> _Your task_:
What lines of the listing below contain the word "width"? Copy each of them out.

:::

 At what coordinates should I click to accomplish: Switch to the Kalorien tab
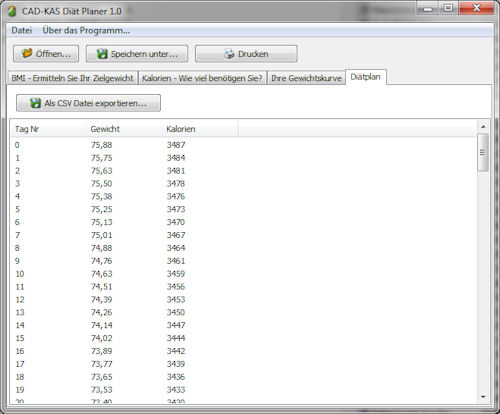202,78
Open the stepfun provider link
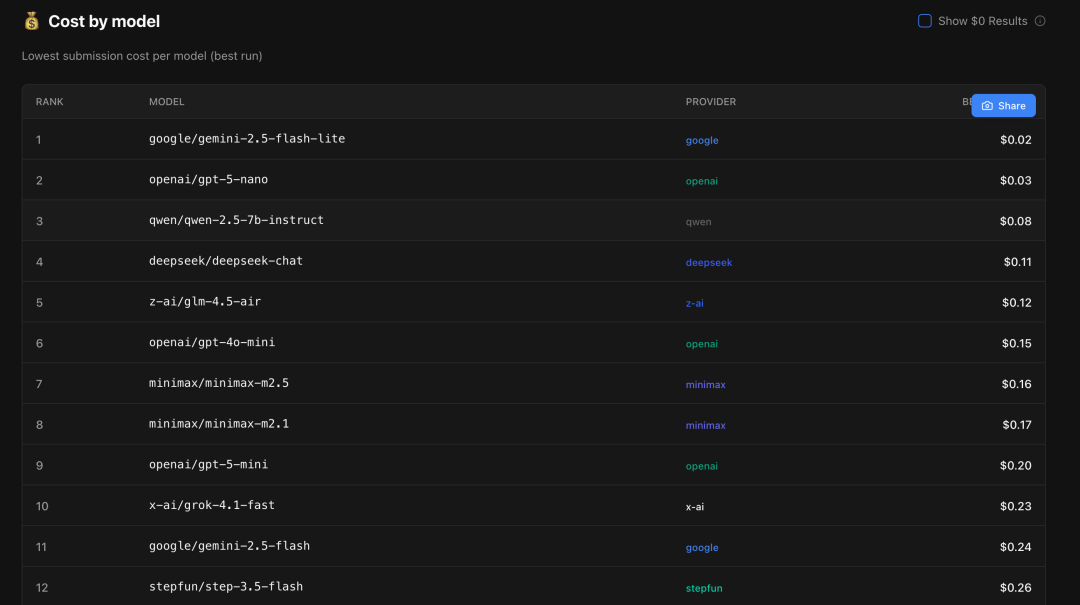 point(704,589)
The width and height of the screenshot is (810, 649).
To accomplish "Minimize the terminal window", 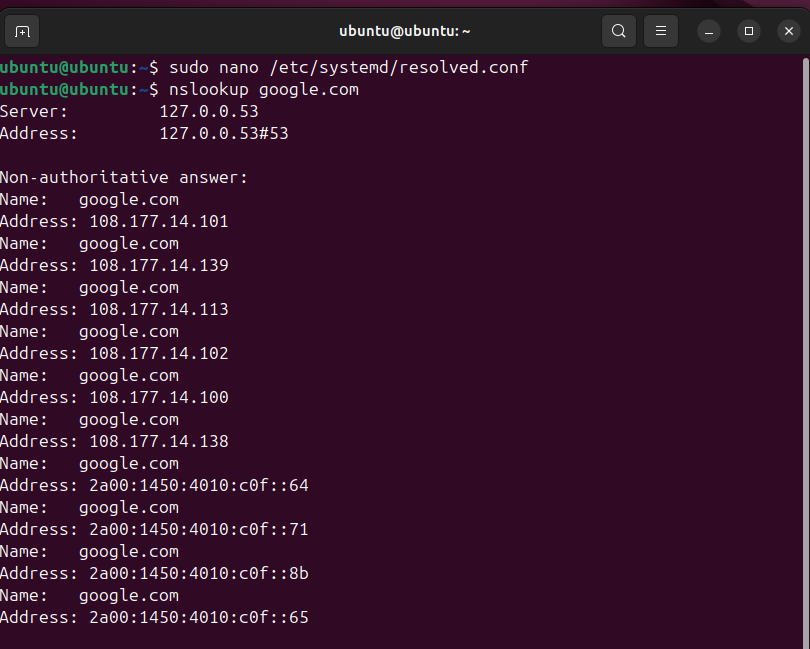I will pyautogui.click(x=709, y=31).
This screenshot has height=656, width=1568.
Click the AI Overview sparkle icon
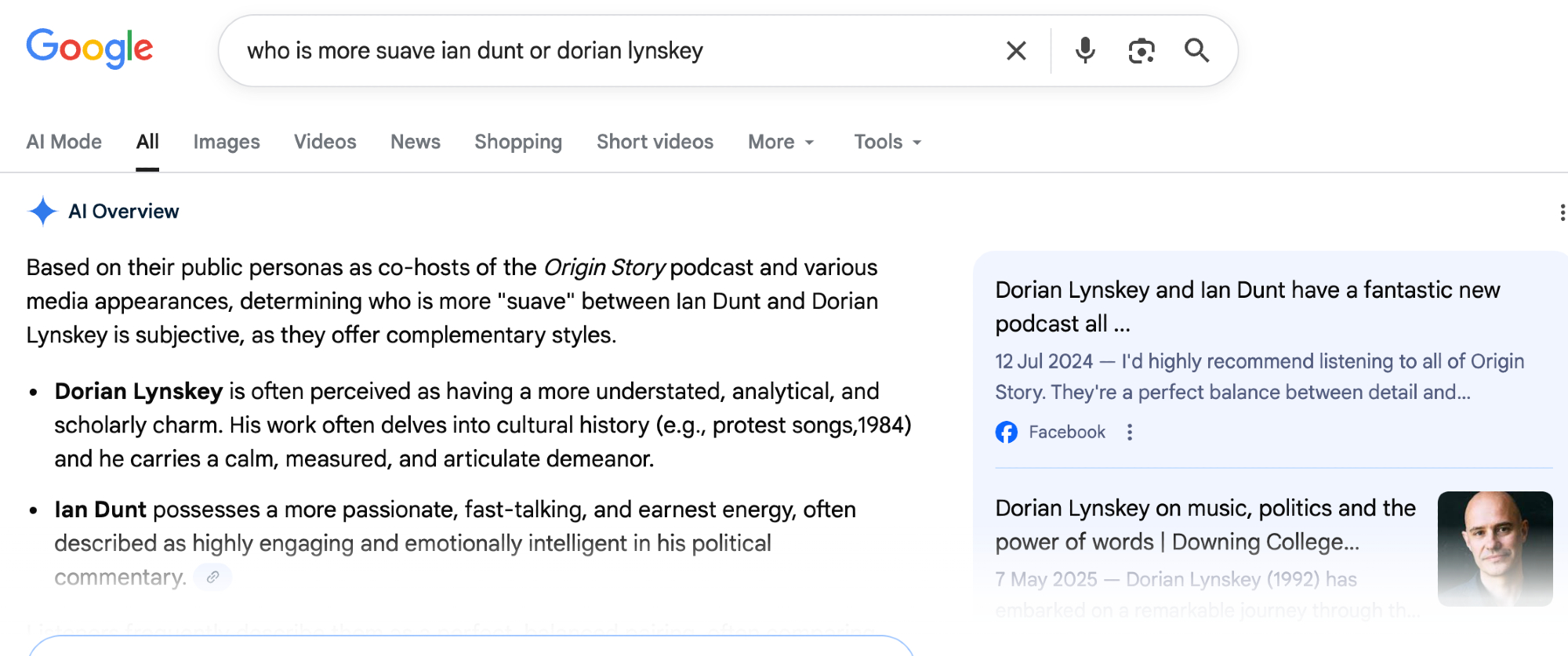click(42, 212)
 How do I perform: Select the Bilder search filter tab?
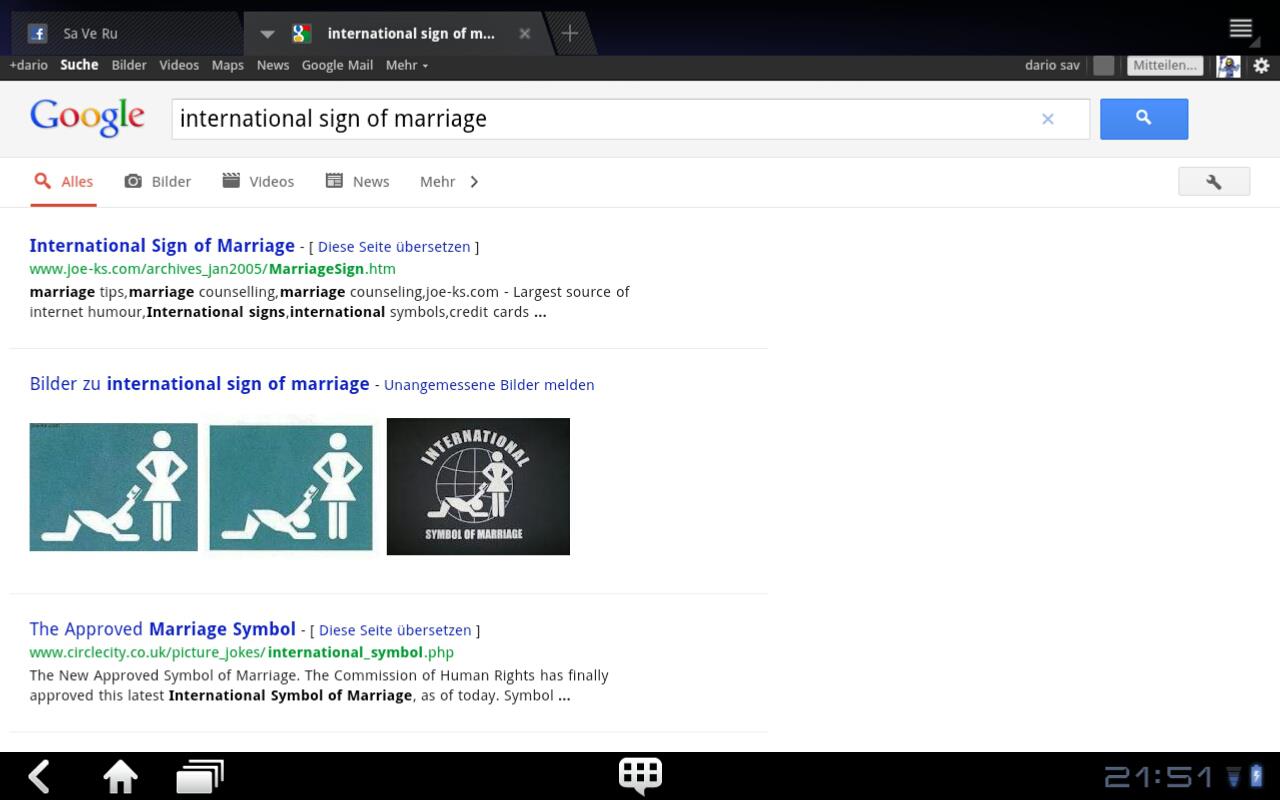coord(158,181)
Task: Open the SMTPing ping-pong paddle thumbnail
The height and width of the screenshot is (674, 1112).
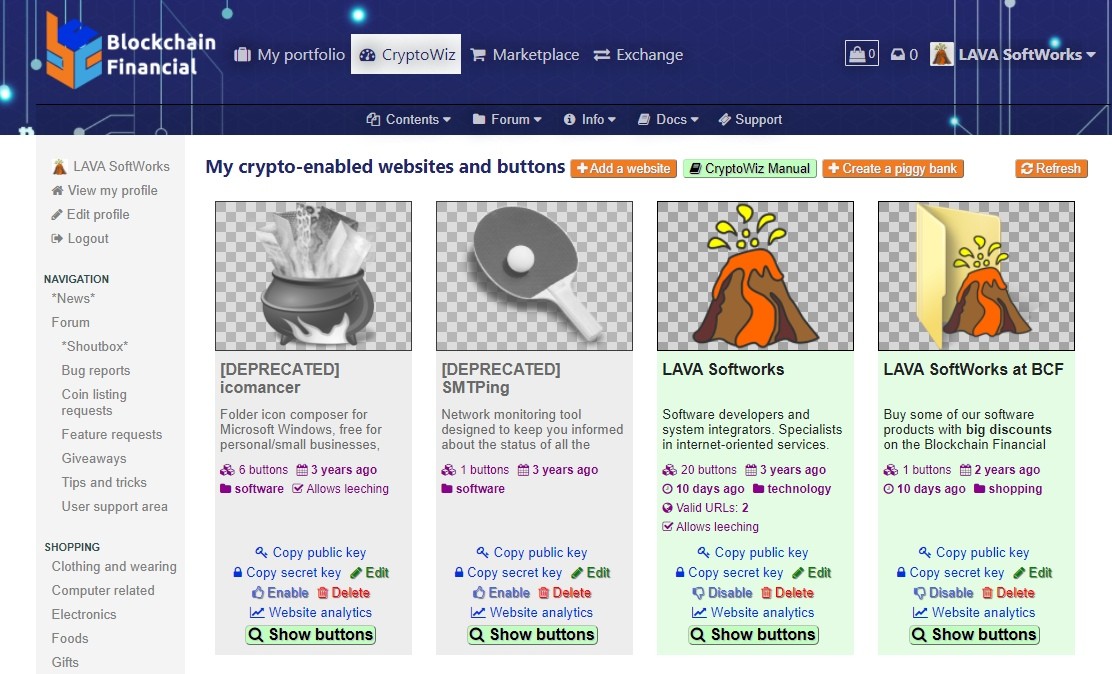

:::

> _Answer box_:
The width and height of the screenshot is (810, 649).
This screenshot has height=656, width=1568.
The height and width of the screenshot is (674, 1112).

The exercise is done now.